Education Secretary Michael Gove has introduced the English Baccalaureate Certificate (EBacc) in an effort to raise academic standards, but technical and creative subjects are absent from the EBacc framework proposed for launch in 2015.
Students will gain a full English Baccalaureate if they achieve a minimum grade in six core subjects, English, maths, two sciences from physics, biology and chemistry, geography or history and a language.
Former Secretary of State for Education Lord Baker said that “Michael Gove’s bold attempt to move up standards has resulted in technical and vocational subjects being cut out below the age of 16.”
Telling The Manufacturer that this “is not in interests of students,” Lord Baker has come up with an alternative whereby students aged over 14 are entitled to choose technical subjects, such as engineering, as part of a rigorous programme of study including English, maths and science.
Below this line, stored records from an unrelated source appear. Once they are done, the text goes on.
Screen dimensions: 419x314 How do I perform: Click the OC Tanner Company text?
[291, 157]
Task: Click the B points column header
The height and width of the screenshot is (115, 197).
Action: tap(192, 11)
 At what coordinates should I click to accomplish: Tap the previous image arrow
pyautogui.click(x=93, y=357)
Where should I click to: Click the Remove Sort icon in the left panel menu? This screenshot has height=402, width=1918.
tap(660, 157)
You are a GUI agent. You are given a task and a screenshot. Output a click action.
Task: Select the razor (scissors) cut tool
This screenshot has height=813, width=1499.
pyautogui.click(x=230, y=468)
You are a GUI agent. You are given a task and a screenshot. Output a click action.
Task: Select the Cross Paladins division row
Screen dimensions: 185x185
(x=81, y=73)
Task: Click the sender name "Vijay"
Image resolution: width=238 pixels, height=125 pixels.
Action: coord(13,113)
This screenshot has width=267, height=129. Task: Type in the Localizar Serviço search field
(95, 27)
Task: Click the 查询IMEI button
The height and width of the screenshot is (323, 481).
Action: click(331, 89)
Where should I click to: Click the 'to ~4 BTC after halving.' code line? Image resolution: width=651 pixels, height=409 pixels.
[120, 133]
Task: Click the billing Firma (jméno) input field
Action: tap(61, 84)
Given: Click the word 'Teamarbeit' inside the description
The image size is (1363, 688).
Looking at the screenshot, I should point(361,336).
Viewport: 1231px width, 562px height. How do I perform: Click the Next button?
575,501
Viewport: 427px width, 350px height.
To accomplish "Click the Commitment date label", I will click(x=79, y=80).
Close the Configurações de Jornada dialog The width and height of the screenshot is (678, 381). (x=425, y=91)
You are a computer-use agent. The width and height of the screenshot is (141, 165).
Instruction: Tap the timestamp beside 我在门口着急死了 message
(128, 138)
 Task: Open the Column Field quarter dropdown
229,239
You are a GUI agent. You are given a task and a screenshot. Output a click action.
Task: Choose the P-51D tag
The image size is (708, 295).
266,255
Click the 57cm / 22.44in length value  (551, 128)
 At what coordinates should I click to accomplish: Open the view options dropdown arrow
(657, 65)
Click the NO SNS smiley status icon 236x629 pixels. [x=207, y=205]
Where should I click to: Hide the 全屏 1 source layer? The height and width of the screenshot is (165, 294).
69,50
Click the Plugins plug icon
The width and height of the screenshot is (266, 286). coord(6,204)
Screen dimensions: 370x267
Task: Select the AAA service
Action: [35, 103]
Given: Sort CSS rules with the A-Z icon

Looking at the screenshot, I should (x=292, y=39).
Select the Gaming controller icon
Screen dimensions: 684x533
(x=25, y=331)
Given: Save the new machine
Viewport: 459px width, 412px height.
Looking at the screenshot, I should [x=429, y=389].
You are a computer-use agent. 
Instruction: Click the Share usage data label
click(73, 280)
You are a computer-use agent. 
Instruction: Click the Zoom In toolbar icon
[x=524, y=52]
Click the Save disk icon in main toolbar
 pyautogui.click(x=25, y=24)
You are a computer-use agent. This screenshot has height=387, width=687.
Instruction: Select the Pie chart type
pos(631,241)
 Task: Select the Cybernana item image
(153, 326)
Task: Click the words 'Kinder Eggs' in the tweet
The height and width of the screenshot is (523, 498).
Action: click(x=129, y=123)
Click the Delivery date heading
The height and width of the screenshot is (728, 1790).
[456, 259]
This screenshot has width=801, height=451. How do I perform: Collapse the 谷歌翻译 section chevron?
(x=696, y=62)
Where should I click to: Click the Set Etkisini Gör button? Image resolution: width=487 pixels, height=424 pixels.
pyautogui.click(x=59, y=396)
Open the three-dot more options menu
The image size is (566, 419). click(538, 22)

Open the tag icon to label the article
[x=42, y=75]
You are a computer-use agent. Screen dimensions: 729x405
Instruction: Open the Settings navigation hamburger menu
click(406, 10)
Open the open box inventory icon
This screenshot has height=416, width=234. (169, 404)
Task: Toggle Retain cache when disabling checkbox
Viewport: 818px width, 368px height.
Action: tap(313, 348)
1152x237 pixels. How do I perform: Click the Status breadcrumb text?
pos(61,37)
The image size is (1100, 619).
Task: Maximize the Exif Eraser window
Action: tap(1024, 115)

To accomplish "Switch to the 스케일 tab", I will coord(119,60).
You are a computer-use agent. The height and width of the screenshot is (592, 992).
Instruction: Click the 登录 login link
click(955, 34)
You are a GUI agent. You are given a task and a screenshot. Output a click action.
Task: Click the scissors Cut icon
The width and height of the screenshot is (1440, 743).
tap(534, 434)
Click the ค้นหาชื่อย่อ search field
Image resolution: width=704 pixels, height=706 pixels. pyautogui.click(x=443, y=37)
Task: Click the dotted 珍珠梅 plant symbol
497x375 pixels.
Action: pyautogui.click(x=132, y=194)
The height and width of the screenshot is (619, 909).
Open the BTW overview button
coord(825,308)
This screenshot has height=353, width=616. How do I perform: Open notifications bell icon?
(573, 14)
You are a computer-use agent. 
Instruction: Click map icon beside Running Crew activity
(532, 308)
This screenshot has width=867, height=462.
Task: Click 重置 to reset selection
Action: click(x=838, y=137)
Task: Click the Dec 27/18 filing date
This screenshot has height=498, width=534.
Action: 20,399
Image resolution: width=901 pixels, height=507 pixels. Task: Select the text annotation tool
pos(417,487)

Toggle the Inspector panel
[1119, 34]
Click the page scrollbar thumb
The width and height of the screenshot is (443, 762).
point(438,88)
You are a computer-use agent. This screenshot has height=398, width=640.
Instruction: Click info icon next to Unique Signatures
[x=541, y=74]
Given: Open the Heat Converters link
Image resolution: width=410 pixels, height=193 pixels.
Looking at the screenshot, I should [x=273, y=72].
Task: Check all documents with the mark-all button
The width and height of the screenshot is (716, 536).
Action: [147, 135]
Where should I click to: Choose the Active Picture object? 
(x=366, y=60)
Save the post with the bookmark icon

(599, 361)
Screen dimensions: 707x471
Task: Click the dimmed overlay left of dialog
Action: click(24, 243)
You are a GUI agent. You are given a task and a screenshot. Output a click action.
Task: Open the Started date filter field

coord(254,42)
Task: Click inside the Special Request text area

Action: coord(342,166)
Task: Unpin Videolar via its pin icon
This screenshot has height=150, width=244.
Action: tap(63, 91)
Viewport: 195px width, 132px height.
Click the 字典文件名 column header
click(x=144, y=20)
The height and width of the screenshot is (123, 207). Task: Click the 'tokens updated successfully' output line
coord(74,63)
The Tech Bacc, or the Baker Bacc as some have called it, would safeguard 15% of the curriculum between 14 and 16 for technical skills.
The introduction of a Technical Baccalaureate framework would allow students to take another subject, such as metalworking, design and technology, or engineering.
Lord Baker said that “there is a lot of choice being denied by having an EBacc without a technical element alongside it and that’s bad for British industry.”
The 78 year-old peer commented that technical skills have “been squeezed out of education” despite the yawning skills gaps facing manufacturers.
Lord Baker’s charity, the Baker-Dearing Educational Trust, developed the model of the University Technical Colleges, such as the JCB Academy, to try and reverse the decline in technical skills
He pointed to the success of the JCB Academy, “where after the inaugural academic year in 2012 every student either got a job or apprenticeship, a place at university or went on to college,” as a reason to keep technical skills in the curriculum by offering the Tech Bacc.
Lord Baker said that the worst 100 schools in the UK should be “closed immediately” so they could be relaunched as technical schools for 14- to 19-year-olds in September.